Columbia International Affairs Online
CIAO DATE: 8/5/2007
Data DNA: The Next Generation of Statistical Metadata
2007 March
Abstract
Statistical metadata is commonly defined as data about data. Metadata documents information about a statistical dataset’s background, purpose, content, collection, processing, quality, and related information that an analyst needs to find, understand, and manipulate statistical data. As such, the metadata for a statistical dataset broadens the number and diversity of people who can successfully use a data source once it is released. It is the purpose of this paper to discuss issues related to the development and use of statistical metadata and to describe resources to standardize and automate statistical metadata.

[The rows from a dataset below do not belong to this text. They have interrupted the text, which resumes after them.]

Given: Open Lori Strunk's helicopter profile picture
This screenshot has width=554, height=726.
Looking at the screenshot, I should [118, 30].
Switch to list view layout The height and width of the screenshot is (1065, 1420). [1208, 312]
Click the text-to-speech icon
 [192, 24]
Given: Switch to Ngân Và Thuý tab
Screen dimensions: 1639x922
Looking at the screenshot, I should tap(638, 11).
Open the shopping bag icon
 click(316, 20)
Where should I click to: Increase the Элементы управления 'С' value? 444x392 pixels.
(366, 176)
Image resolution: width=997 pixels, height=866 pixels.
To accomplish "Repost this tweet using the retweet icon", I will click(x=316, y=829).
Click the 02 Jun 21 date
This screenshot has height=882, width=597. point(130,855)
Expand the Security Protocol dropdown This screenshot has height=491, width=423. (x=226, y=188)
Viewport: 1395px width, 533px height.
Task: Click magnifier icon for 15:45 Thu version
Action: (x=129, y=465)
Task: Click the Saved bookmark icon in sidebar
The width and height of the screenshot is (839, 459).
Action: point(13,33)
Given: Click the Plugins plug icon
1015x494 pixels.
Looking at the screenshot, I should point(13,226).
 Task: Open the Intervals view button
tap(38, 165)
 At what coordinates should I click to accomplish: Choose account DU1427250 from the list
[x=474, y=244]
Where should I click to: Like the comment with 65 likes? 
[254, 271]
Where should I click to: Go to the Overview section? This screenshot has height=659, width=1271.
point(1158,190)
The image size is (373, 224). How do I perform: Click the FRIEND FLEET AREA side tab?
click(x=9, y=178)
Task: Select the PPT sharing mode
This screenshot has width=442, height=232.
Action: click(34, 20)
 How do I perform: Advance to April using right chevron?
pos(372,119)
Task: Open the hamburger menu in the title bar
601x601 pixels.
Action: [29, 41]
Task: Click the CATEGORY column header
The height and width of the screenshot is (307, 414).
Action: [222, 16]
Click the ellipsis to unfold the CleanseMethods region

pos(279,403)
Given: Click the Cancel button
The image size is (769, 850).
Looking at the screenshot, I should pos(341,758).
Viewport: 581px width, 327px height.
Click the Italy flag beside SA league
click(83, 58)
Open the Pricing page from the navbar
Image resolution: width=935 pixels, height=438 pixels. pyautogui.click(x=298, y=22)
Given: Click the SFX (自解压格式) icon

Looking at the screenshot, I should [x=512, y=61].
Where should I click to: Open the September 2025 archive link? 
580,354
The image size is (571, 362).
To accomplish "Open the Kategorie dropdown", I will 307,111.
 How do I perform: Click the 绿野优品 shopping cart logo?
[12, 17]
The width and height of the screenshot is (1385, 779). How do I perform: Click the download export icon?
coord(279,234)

While there are many types of metadata – this paper is concerned only with statistical metadata.
This paper describes components of a complete statistical metadata system as well as critical elements of basic information for a statistical metadata system. It also reviews the tools that are available now or that could reasonably be developed to create and structure metadata for better access and understanding of datasets by diverse users. Currently lacking in the field of data collection are incentives for shifting the creation of statistical metadata from a costly burden to a benefit; this paper addresses possible incentives and suggests ways to integrate metadata into existing and developing datasets. Finally, this paper describes implications of the tools and related cautions for the National Infrastructure for Community Statistics (NICS).